Working data:
......

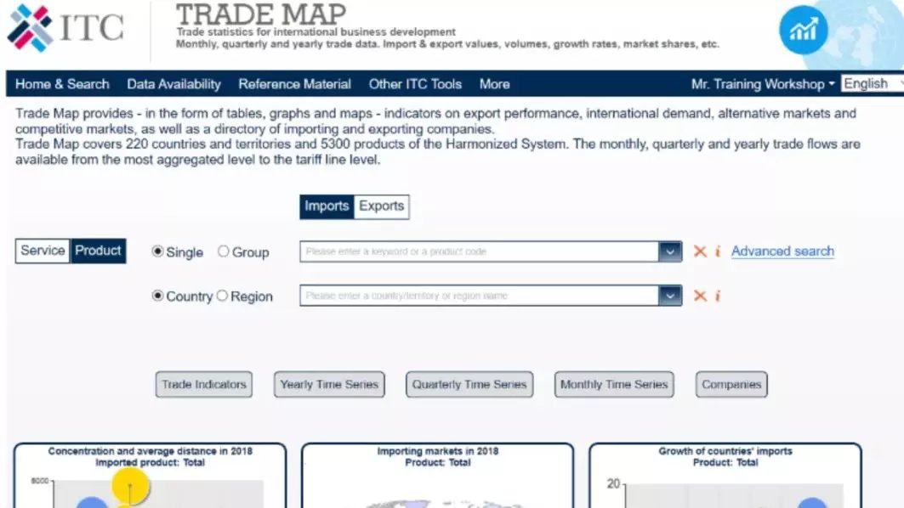Open the Data Availability menu
Image resolution: width=904 pixels, height=508 pixels.
coord(173,84)
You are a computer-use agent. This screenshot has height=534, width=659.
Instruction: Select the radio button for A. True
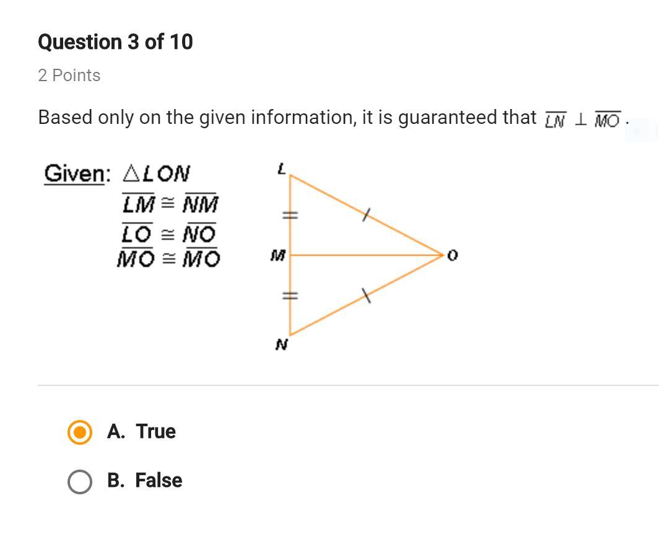pyautogui.click(x=80, y=432)
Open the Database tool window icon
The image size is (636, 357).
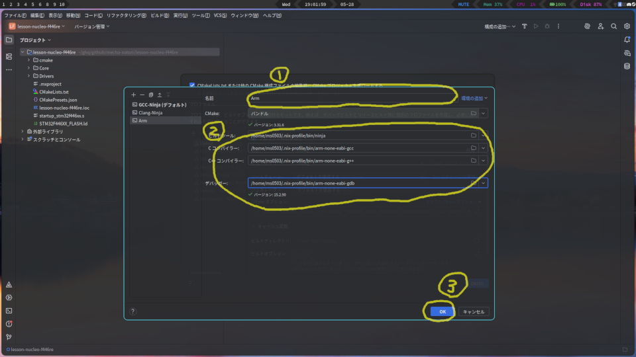click(627, 66)
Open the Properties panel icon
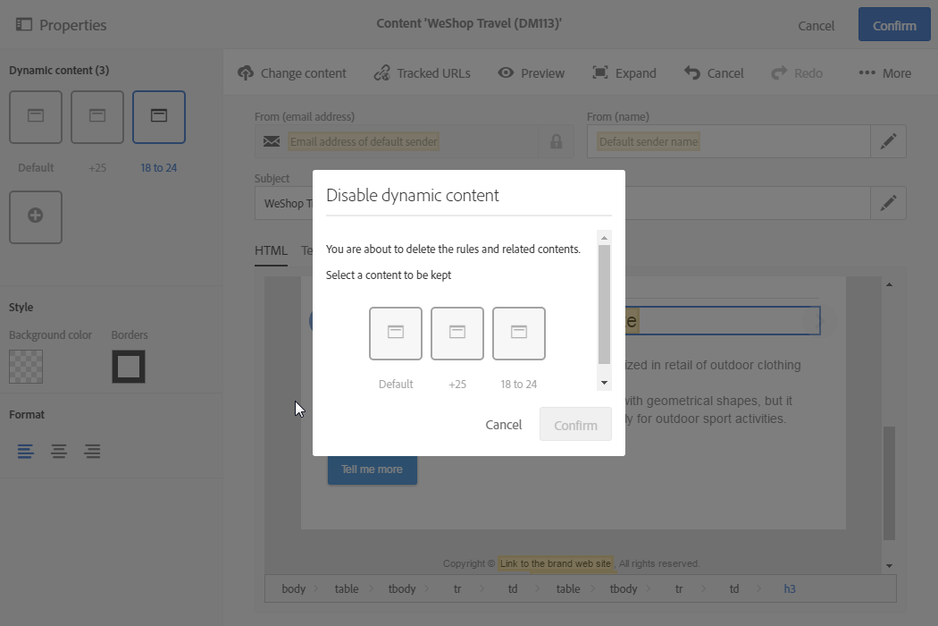Image resolution: width=938 pixels, height=626 pixels. [x=24, y=25]
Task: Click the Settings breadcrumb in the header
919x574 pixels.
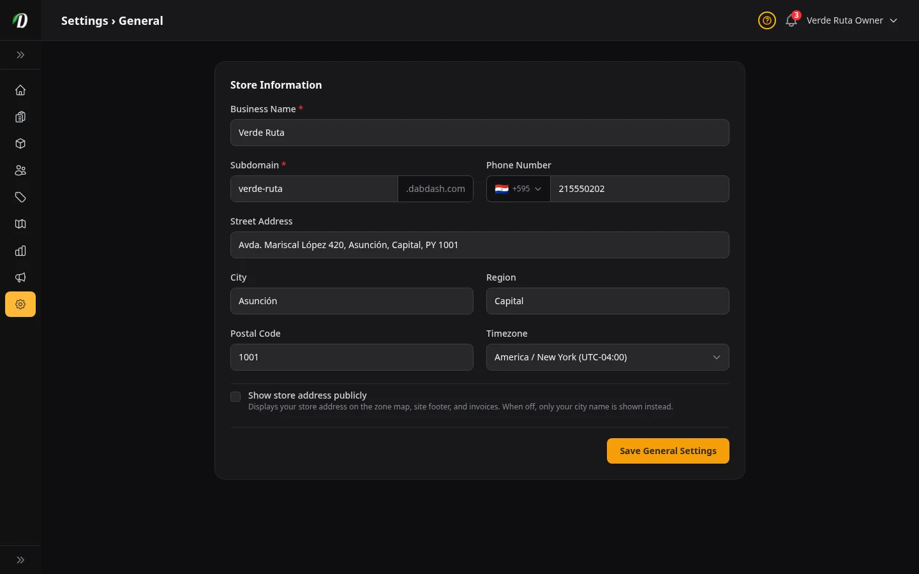Action: pyautogui.click(x=84, y=20)
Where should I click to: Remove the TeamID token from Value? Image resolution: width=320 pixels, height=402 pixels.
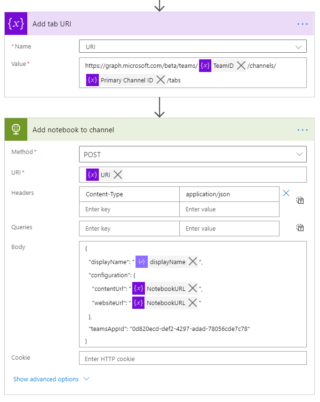pos(241,66)
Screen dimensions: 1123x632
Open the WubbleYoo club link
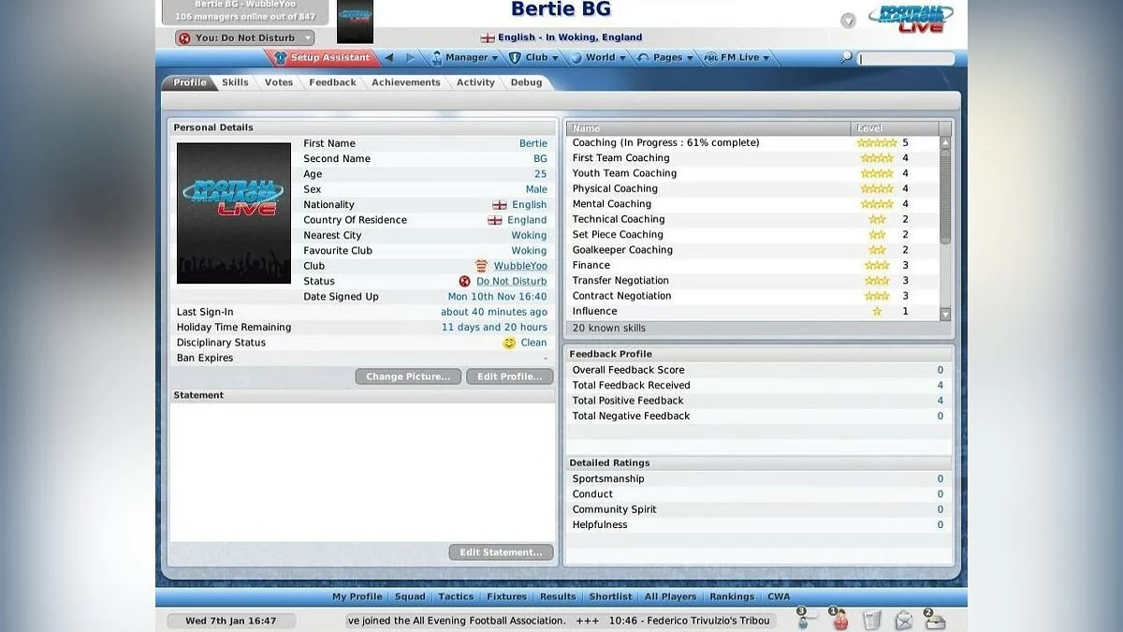coord(519,266)
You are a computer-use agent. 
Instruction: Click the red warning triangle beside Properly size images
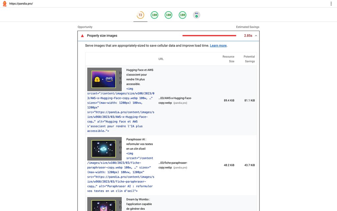tap(82, 36)
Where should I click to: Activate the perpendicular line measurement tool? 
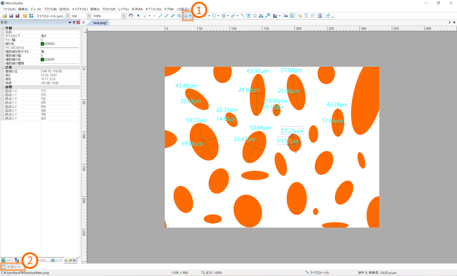coord(186,16)
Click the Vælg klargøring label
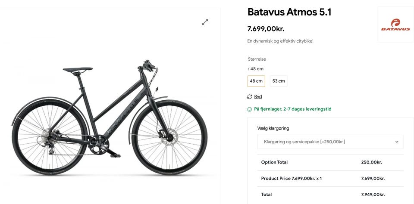 point(273,128)
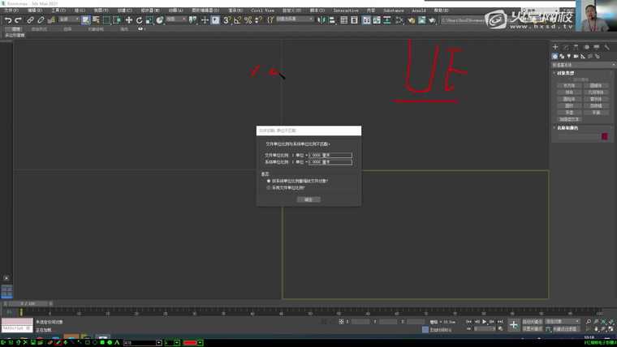Toggle the Angle Snap icon
617x347 pixels.
(x=237, y=19)
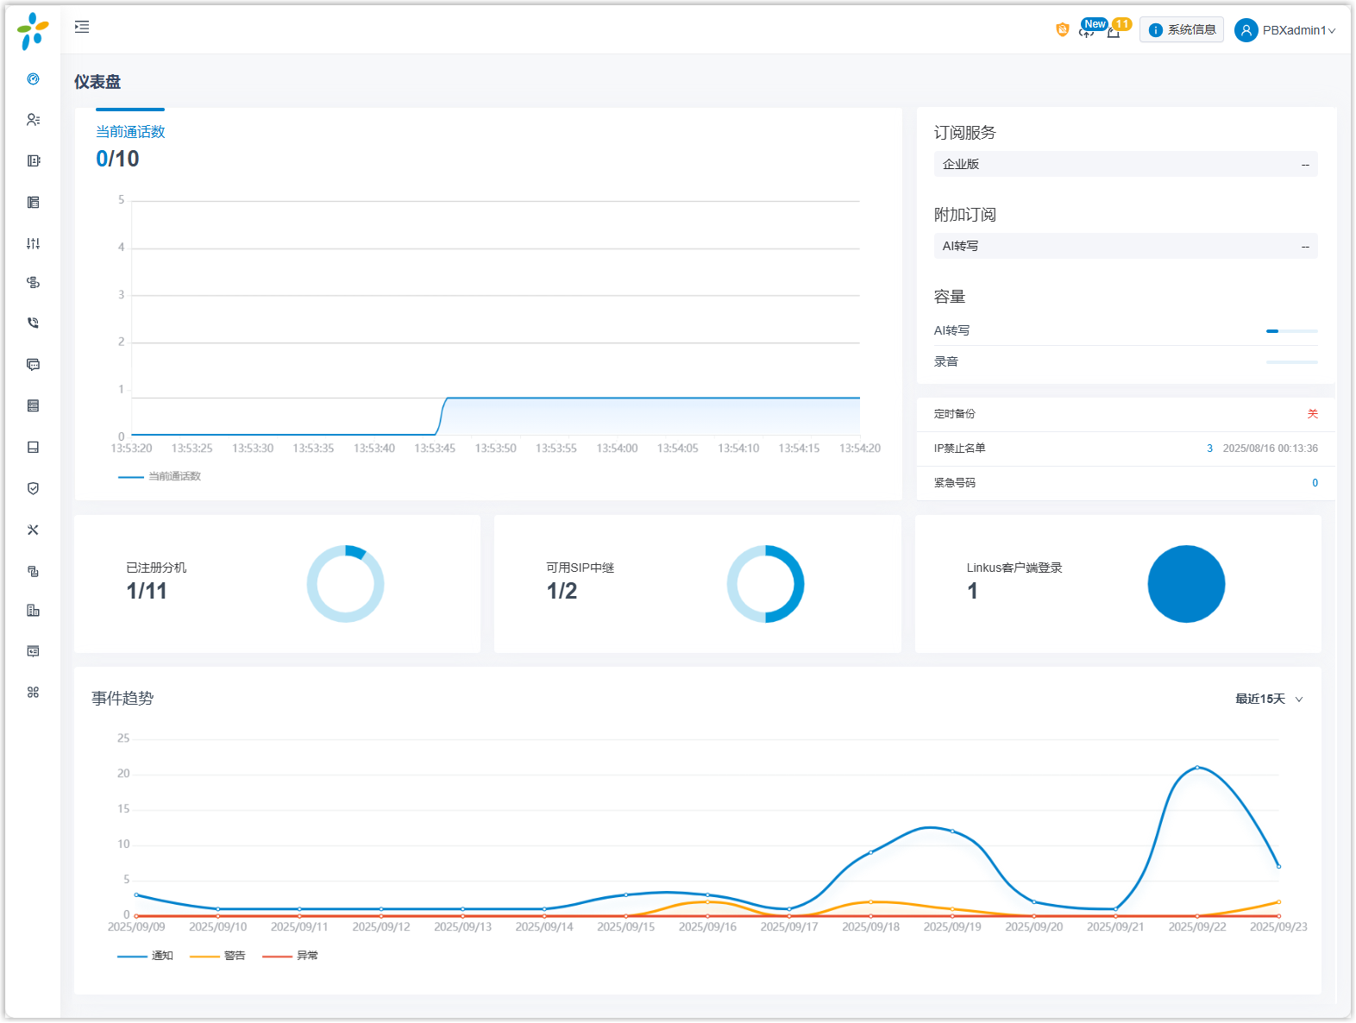Screen dimensions: 1356x1023
Task: Click the notification bell with 11 badge
Action: (x=1114, y=32)
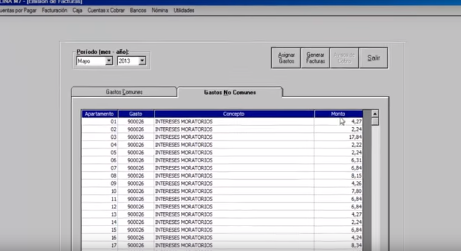Image resolution: width=461 pixels, height=251 pixels.
Task: Open the Utilidades menu
Action: (184, 10)
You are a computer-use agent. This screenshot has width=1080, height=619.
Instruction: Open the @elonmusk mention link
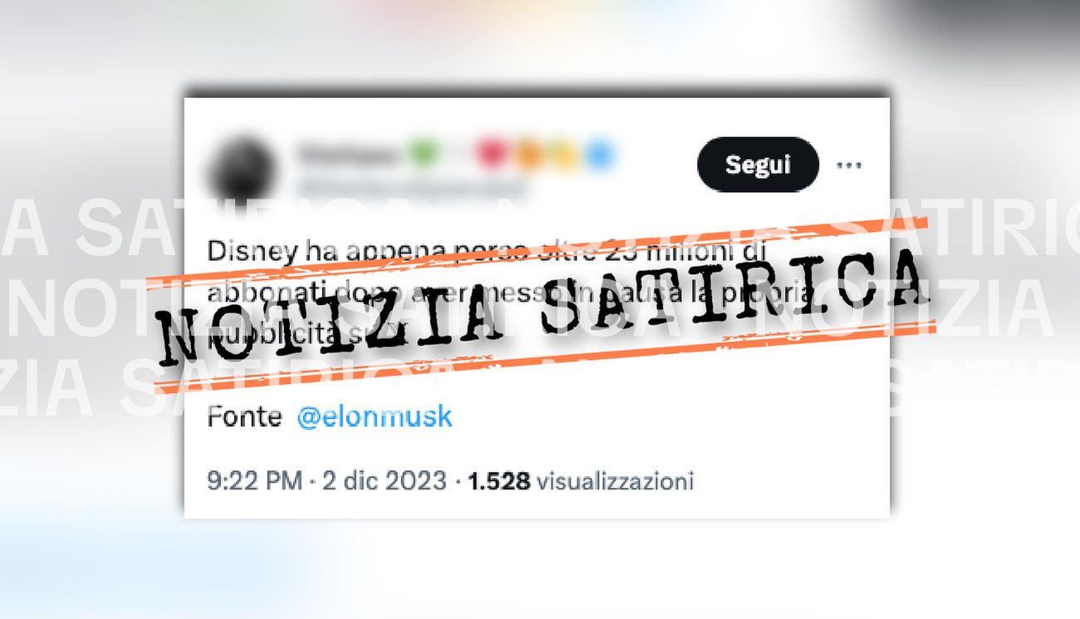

......

Assignment:
Exact reproduction is required for the lines from the one containing "Where should I click to: Remove" through the end of the material, and for those lines only, without pictures.

Written answer:
Where should I click to: Remove the TeamID token from Value? Image resolution: width=320 pixels, height=402 pixels.
pos(241,66)
Screen dimensions: 1123x632
Open the WubbleYoo club link
coord(519,266)
You are a computer-use agent. 
Instruction: Click the red warning triangle beside Properly size images
tap(82, 36)
Where should I click to: Activate the perpendicular line measurement tool? 
coord(186,16)
Click the Vælg klargøring label
 point(273,128)
Toggle the Angle Snap icon
617x347 pixels.
(x=237, y=19)
Screen dimensions: 1356x1023
Task: Click the notification bell with 11 badge
Action: (x=1114, y=32)
Image resolution: width=461 pixels, height=251 pixels.
Task: Open the Utilidades menu
Action: (184, 10)
You are a computer-use agent. This screenshot has width=1080, height=619.
Instruction: Open the @elonmusk mention link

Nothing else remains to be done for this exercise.